How do you factor $30{x^3} = 21{x^2} + 135{x^2}$ ?

Answer 1

Hint: The question belongs to the simplification of the polynomial having degree three in one variable. In this type of problem, we will look for a common factor in the given polynomial. We will factor a polynomial having degree two. To factor the polynomial, we will multiply the constant term in the polynomial with the coefficients of ${x^2}$, and then find a factor, which in addition or subtraction will give the middle term of the polynomial. We will again look for a common factor in the polynomial. Then we will equate the factors equal to zero, to find the solution of the polynomial. We can also solve the given polynomial in another way. We substitute the different values of $x$ which satisfies the given polynomial. If the value gets satisfied then it will be the factor of the polynomial. Similarly we do until the factorization of polynomials is completely done. The common factor will also be the factor of the given polynomial.

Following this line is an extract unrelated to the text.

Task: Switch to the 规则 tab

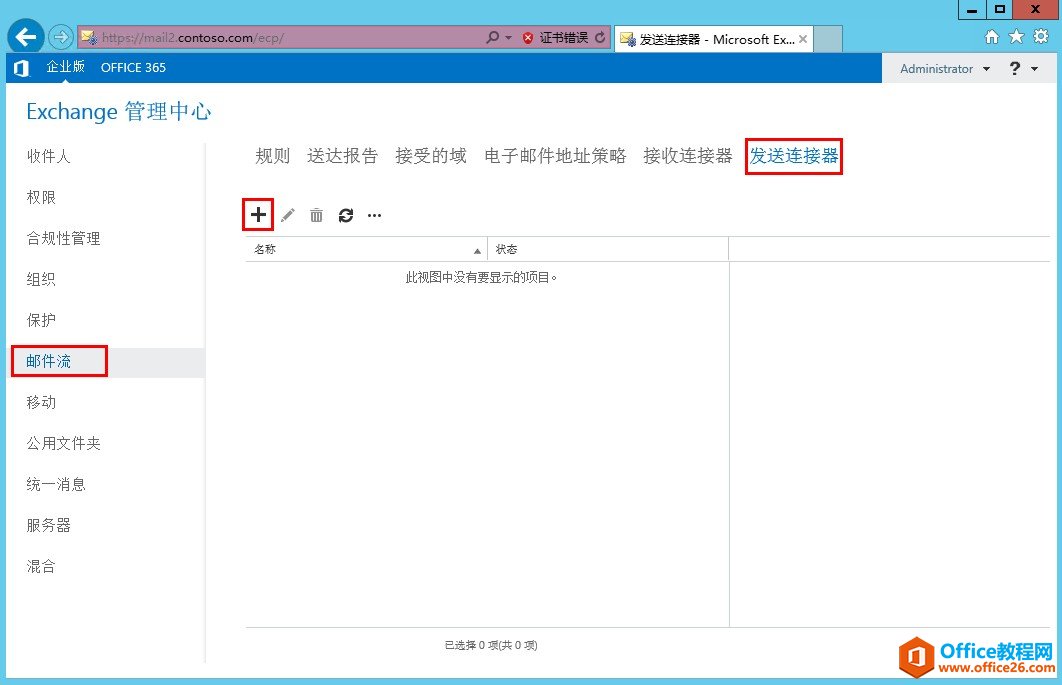Action: coord(271,155)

Complete step by step solution:
Step: 1 the given polynomial is,
$30{x^3} = 21{x^2} + 135x$
Take all the terms of the equation one side.
$30{x^3} - 21{x^2} - 135x = 0$
Now look for the common factor in the polynomial. Here we will take $3{x^2}$ as common.
Therefore,
$ \Rightarrow 30{x^3} - 21{x^2} - 135x = 3{x^2}\left( {10{x^2} - 7x - 45} \right)$
Solve the quadratic equation to find the factor of the polynomial. First multiply the constant term with the coefficient of ${x^2}$ then find a factor of the term in the quadratic equation so that on addition or subtraction the factors, it will give the middle term of the quadratic equation.
$ \Rightarrow 10 \times 45 = 450$
$ \Rightarrow 450 = 18 \times 25$
Step: 2 consider the factor $18 \times 25$ , which in addition will give you the middle term of the quadratic equation.
$ \Rightarrow 3{x^2}\left( {10{x^2} - 7x - 45} \right) = 3{x^2}\left( {10{x^2} + 18x - 25x - 45} \right)$
$ \Rightarrow 3{x^2}\left( {10{x^2} + 18x - 25x - 45} \right) = 3{x^2}\left\{ {2x\left( {5x + 9} \right) - 5\left( {5x + 9} \right)} \right\}$
$ \Rightarrow 3{x^2}\left\{ {2x\left( {5x + 9} \right) - 5\left( {5x + 9} \right)} \right\} = 3{x^2}\left( {2x - 5} \right)\left( {5x + 9} \right)$
 Step: 3 equate the factors equal to zero of the polynomial.
$ \Rightarrow {x^2}\left( {2x - 5} \right)\left( {5x + 9} \right) = 0$
$
   \Rightarrow 3{x^2} = 0 \\
   \Rightarrow x = 0 \\
 $
Therefore,
$
   \Rightarrow \left( {5x + 9} \right) = 0 \\
   \Rightarrow x = \dfrac{{ - 9}}{5} \\
 $
And,
$
   \Rightarrow \left( {2x - 5} \right) = 0 \\
   \Rightarrow x = \dfrac{5}{2} \\
 $

Final Answer:
Therefore the factors of the given polynomial are $x = 0,\dfrac{5}{2},\dfrac{{ - 9}}{5}$.

Note:
Simplify the given polynomial by taking common into the equation. Solve the quadratic equation by using the middle term concept, first multiply the constant term of the quadratic equation with the coefficient of ${x^2}$ and find the factor of the number so that on addition or subtraction which gives the middle term of the equation.